Monday, March 29, 2010

fear and loathing in ohio



Post Carbon Institute | The contagion of fear and anger can infect those you might least expect. Take the case of Chris Reichert who became an Internet sensation when he threw dollar bills hostilely at a man suffering from Parkinson’s Disease (video here: 1:15 mark). In the days following the incident, Reichert struggled to make sense of what he had done. He finally came forward to issue an apology.

"I snapped. I absolutely snapped and I can't explain it any other way… He's got every right to do what he did and some may say I did too, but what I did was shameful," Reichert said. "I haven't slept since that day... I made a donation (to a local Parkinson's disease group) and that starts the healing process."

Reichert said he is not politically active. He said he heard about the rally on the radio and a neighbor invited him to attend. "That was my first time at any political rally and I'm never going to another one," Reichert said. "I will never ever, ever go to another one."
Thanks to the massive reach of television and radio talk show hate-mongers, and the untold number of websites calling for violence and sedition, these days you don't even have to leave your house to join a mob. The mob will come to you.
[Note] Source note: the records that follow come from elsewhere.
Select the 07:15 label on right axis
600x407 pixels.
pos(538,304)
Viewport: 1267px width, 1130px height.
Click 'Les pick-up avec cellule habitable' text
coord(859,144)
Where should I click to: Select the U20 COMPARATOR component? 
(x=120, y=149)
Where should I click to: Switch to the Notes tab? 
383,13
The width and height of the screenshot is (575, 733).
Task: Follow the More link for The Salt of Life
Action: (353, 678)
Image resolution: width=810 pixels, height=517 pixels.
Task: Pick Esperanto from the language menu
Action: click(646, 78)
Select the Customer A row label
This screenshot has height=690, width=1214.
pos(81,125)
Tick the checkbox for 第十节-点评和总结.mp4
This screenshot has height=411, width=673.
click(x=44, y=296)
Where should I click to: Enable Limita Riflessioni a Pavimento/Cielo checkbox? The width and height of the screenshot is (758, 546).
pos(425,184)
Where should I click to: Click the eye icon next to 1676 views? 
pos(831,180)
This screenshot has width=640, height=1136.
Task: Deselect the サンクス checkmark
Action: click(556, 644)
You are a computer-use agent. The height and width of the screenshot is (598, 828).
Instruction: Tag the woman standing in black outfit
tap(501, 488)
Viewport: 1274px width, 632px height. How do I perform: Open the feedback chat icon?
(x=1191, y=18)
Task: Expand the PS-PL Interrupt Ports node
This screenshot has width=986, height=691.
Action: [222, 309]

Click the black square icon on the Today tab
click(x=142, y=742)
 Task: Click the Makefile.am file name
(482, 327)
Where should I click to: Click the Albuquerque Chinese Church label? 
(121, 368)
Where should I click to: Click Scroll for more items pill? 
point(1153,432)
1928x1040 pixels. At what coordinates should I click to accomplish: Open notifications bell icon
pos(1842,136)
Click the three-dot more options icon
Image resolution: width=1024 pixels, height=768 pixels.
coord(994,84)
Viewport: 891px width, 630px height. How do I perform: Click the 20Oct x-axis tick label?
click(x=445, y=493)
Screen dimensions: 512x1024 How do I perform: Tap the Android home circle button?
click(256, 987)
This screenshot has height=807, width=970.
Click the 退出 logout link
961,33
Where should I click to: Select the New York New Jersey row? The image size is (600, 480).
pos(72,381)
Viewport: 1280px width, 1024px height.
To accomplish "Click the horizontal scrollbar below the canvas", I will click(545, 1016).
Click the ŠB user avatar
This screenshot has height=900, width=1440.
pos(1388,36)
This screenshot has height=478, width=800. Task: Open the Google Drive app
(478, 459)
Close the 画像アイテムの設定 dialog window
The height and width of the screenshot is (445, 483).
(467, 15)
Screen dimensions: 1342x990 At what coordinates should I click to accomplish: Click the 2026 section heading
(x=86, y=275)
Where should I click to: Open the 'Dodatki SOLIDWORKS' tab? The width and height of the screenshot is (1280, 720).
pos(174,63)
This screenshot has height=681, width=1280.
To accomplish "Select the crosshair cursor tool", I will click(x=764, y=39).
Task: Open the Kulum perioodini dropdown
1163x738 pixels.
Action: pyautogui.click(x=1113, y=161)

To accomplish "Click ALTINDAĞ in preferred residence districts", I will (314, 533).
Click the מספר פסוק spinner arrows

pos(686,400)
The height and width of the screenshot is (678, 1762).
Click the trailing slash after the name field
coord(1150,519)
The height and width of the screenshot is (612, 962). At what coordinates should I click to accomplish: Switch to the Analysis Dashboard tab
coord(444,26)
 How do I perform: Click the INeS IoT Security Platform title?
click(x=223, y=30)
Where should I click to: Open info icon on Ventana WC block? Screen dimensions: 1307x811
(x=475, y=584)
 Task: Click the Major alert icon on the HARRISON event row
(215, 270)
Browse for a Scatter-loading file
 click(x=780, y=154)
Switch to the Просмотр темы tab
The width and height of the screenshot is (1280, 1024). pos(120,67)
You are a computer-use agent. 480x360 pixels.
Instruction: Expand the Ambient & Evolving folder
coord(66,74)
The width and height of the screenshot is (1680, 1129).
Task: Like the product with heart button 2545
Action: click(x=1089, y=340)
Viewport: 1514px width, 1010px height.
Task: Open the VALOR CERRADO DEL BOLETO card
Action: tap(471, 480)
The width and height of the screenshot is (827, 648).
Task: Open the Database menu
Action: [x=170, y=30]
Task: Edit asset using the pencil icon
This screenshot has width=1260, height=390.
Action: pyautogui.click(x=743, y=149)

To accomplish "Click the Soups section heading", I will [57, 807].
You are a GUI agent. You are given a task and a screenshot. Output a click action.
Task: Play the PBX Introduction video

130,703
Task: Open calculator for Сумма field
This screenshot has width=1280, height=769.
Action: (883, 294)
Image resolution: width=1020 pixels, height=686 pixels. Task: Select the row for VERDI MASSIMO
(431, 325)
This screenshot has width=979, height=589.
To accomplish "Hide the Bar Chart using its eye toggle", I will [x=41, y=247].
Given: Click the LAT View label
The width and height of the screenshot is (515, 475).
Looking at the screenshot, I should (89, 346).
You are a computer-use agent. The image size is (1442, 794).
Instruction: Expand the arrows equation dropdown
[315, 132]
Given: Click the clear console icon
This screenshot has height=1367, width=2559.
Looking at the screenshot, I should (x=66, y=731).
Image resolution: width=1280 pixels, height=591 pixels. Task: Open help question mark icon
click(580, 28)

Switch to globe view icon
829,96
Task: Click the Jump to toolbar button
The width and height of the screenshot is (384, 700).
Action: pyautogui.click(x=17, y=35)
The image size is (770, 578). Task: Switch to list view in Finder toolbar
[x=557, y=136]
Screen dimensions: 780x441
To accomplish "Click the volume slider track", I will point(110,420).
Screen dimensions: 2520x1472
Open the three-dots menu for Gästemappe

And don't fool yourself in thinking that this is all just uncontrolled, and unorganized, populist rage. When nested fears meet vested interests, a cloud of discontent can turn into a raging storm. It's instructive to look at the role that corporate-minded special interest groups like Americans for Prosperity have played in the healthcare debate.
In early November, thousands of protesters descended on Capitol Hill to hear Representative Michele Bachmann decry House Speaker Nancy Pelosi’s “takeover’’ of health care. As they disembarked from their buses, they were greeted with doughnuts and coffee, and handed protest signs and talking points about socialized medicine. Few of the protesters were aware that a right-wing billionaire had paid for the meals, buses, or salaries of the helpful guides...

Across the New York social circuit, Koch is hailed for his donations to reputable causes, including the Metropolitan Museum of Art. But for years, Koch has also been funneling tens of millions of dollars to more subterranean efforts that reflect his conservative politics. His flagship group, Americans for Prosperity, sponsored Bachmann’s rally against health care reform.
David Koch is the ninth wealthiest person in the United States, worth an estimated $14 billion. How did his family make all that money? Oil and gas, of course.

If Koch and others are feeding fear to protect the profits of health insurers, just imagine the kind of fomenting we'll see when the stakes are even higher—when the energy and climate crises come front and center in the national debate. For a glimpse of what we could be dealing with, consider this: in 2008, just ten percent of the profits of ExxonMobil, the world's largest energy company, could have funded the campaigns of every single Congressional, Senate, and Presidential candidate. By that I mean every candidate.

Forget coffee and doughnuts for rent-a-crowds. Forget the signs littering the Capitol Mall and the halls of Congress comparing healthcare reform to laws in Nazi Germany. The battle over our energy future could make all this furor look like a real tea party.